In 1921, the association’s statutes stated that its aim was to “revitalise and preserve the consciousness of the estates and safeguard the common ideals and interests of the mediatized houses on the basis of their historical past”. In addition to the heads of mediatized families, all agnates of full age could also become members as long as they fulfilled the conditions of the Goldenes Buch der deutschen Standesherren (Golden Book of German Mediatized Princes). This way, compared to the DAG statutes a “moderate” Aryan paragraph (in the form of a racially defined sixteen quarterings rule) was laid down in 1921, which was later apparently suspended and only re-enacted after 1933.
However, this is one of the few traces of an approach to the radicalisation tendencies among the petty nobility that can be found in the interest groups of the large landowning nobility.
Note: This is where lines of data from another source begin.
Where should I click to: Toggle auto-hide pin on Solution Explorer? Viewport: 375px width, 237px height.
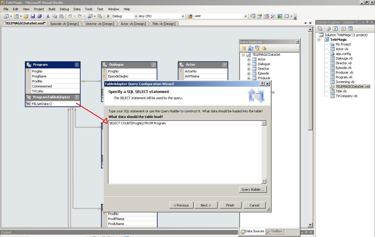[x=367, y=22]
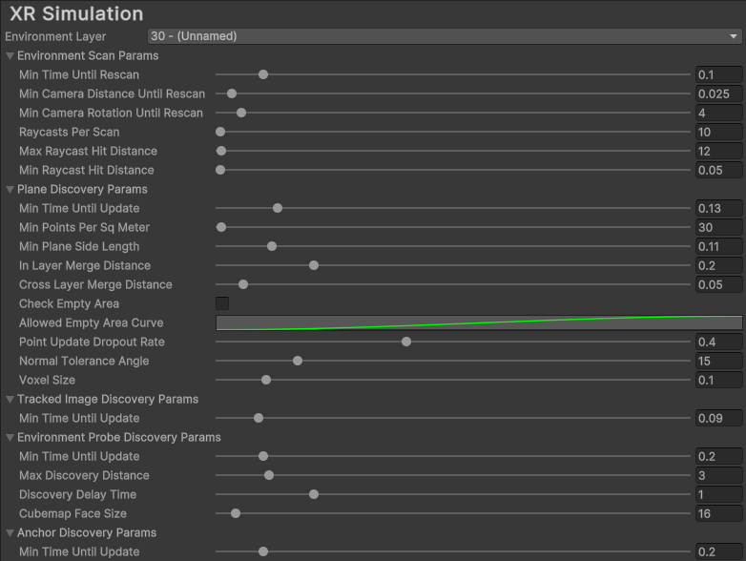Open the Environment Layer dropdown
746x561 pixels.
point(445,36)
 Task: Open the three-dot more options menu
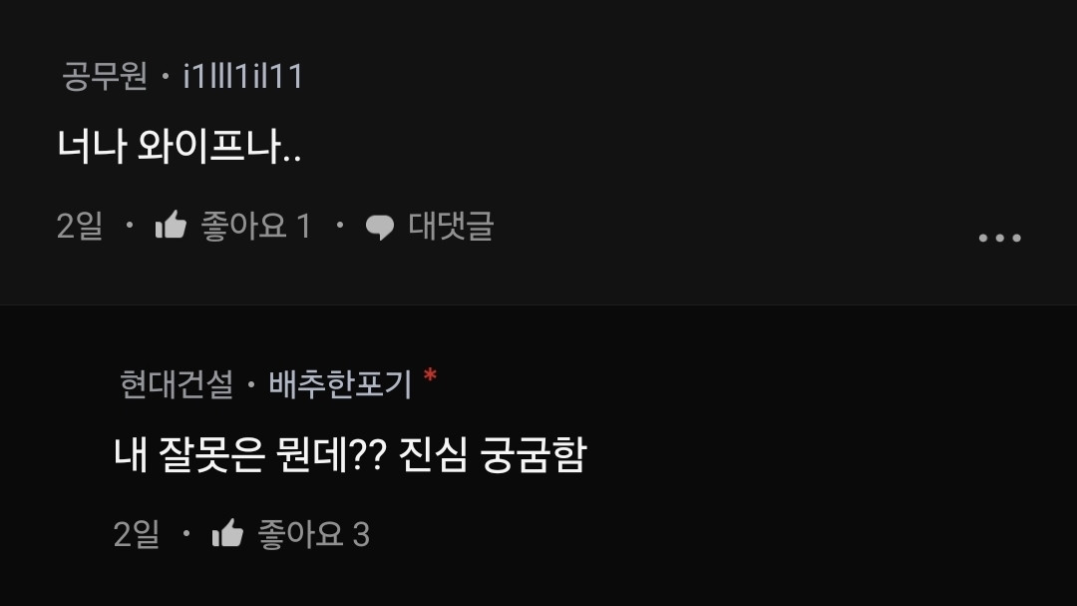999,238
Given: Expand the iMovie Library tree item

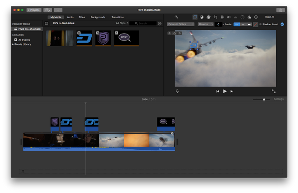Looking at the screenshot, I should coord(13,44).
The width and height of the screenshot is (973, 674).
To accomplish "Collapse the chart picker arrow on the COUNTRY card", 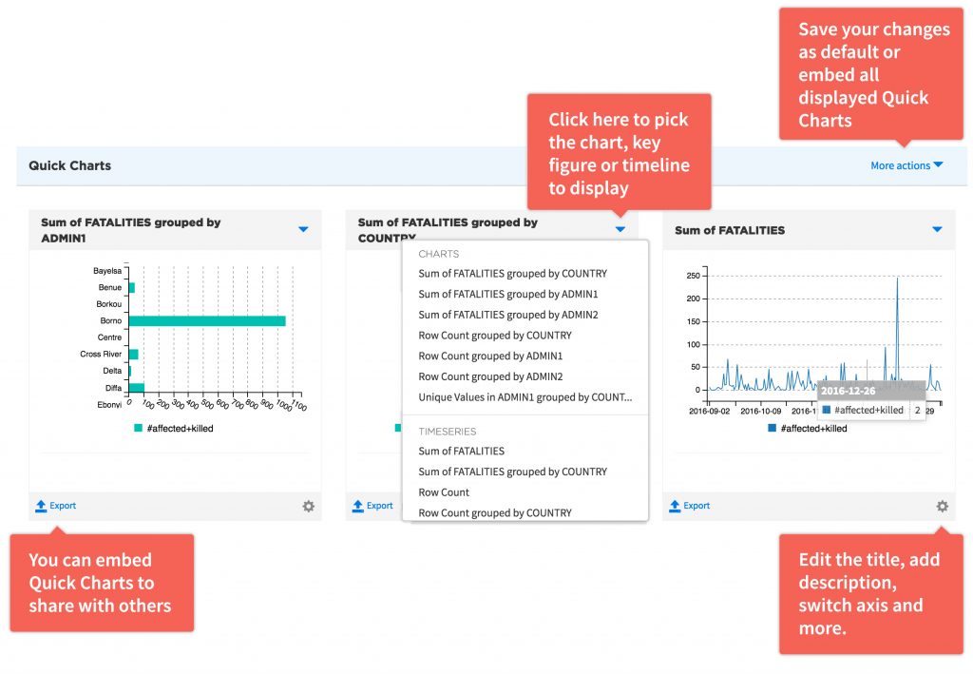I will [x=620, y=229].
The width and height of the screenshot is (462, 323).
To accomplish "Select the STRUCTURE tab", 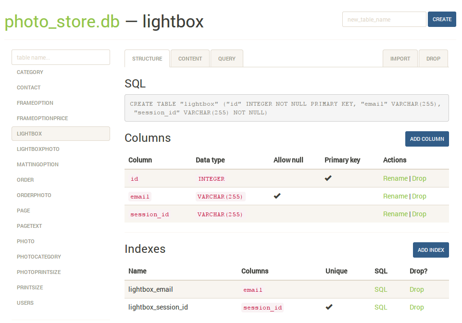I will click(147, 58).
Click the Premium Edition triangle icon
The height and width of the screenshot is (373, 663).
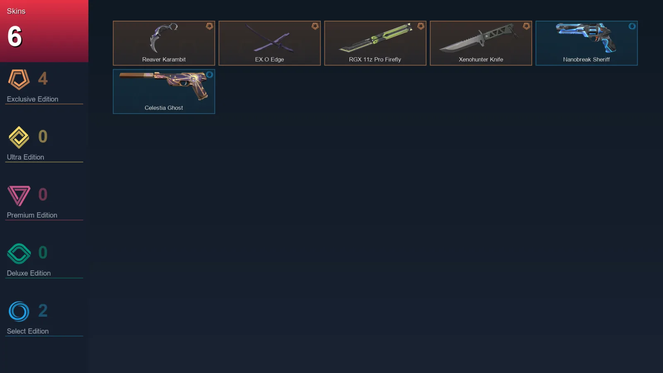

These organisations were characterised by a different approach.
Far more clearly than the Reichslandbund (National Rural League) and the locally organised Landbünde, the Großgrund und Waldbesitzervereine (Large Land Property and Forest Owners Associations), which behind the scenes organised and financed a considerable part of the agitation against the dissolution of the tied estate, remained dominated by the richest families of the old nobility. As these associations represented the rich, large landowning grand seigneurs – often from families of the high nobility – it is not surprising that the substantive work organised here concentrated almost entirely on the defence of property. In sharp contrast to the DAG, the focus of these associations was not on attacking the Republic, but on defending their own property rights. The tone of the debates held here was more defensive than aggressive. Efforts were concentrated on one issue in particular: the political and propagandistic defence against the dissolution of the Fideikommisse, which was decided by the Compulsory Dissolution Act at the end of 1920. Immediately after the end of the war, representatives of the high nobility from all parts of Germany agreed on the formation of effective committees in which various defence strategies were debated and coordinated well into the 1930s. Despite considerable regional differences, the importance of this legal form for the protection of noble estates throughout the Reich can hardly be overestimated. A few figures should suffice here to indicate the connection between this legal institution and the nobility: In the old Prussian provinces, the nobility owned around 2.5 million hectares with their Fideikommissen, which corresponded to over 7.3% of the total agricultural area. Among the 1,160 Prussian entailed estate owners in 1912, there were as many as 136 bourgeois landowners, who owned little more than 2% of the total entailed estate area and were no longer to be found among those with an area of more than 10,000 hectares. At the end of the war, 6.6% of the total agricultural area in Württemberg was under entailed ownership. 90.4% of this land belonged to aristocratic families, while only 0.33% of the tied land was in the hands of the bourgeoisie.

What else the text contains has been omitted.